Justiça mantém cobertura de terapias essenciais a paciente com sequelas neurológicas
A Quarta Câmara de Direito Privado do Tribunal de Justiça do Estado de Mato Grosso decidiu que um plano de saúde deve assegurar o custeio de terapias essenciais para uma criança com transtorno do desenvolvimento, reforçando a importância do tratamento contínuo indicado por profissionais de saúde.
Na decisão, relatada pelo desembargador Rubens de Oliveira Santos Filho, o colegiado destacou que, em casos de transtorno global do desenvolvimento, o método indicado pelo médico responsável deve ser respeitado, especialmente quando é necessário um atendimento multiprofissional e ininterrupto.

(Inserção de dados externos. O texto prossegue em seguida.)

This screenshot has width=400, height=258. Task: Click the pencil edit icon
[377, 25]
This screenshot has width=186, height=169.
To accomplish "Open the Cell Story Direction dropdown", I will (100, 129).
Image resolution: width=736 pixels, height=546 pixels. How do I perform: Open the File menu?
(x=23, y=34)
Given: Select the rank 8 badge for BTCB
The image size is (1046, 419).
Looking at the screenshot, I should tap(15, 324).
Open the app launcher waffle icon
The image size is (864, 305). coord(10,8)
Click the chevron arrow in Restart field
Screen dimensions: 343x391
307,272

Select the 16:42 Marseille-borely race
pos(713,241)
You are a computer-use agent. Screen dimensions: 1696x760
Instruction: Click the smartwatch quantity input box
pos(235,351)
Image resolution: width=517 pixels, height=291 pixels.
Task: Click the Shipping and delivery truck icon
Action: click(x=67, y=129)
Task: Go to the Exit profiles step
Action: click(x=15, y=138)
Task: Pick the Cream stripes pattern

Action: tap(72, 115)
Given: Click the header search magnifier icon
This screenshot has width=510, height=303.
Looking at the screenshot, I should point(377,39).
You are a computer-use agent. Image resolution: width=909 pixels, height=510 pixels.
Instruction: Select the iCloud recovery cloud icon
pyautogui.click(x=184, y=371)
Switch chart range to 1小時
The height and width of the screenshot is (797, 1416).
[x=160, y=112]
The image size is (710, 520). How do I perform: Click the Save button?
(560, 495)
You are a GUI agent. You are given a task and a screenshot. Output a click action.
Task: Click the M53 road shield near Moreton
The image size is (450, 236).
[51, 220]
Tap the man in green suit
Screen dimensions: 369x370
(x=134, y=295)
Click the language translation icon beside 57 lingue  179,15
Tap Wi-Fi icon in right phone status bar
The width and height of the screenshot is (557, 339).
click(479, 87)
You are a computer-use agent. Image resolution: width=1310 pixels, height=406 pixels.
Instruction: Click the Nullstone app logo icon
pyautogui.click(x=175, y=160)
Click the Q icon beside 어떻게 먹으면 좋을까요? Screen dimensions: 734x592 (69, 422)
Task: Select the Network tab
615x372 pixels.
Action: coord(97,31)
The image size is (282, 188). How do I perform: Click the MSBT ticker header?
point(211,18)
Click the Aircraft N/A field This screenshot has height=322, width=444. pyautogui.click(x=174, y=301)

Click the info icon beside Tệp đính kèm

As terapias mantidas na cobertura do plano incluem fisioterapia pelo método Bobath, terapia ocupacional, fonoaudiologia, psicopedagogia, hidroterapia e equoterapia. Esses tratamentos são considerados fundamentais para o desenvolvimento e a qualidade de vida da criança.
O tribunal ressaltou que a ampliação das regras de cobertura para esse público, aliada a uma orientação técnica especializada, garante que o tratamento mais adequado seja definido por quem acompanha o caso, prevenindo interrupções que possam prejudicar a evolução clínica.
Por outro lado, a decisão excluiu a obrigação de custear a fisioterapia intensiva pelo método TheraSuit, devido à falta de comprovação científica suficiente de sua superioridade em relação às terapias convencionais.
Assim, o recurso foi parcialmente aceito, mantendo o direito da criança às demais terapias prescritas e assegurando a continuidade do atendimento multiprofissional necessário ao seu desenvolvimento.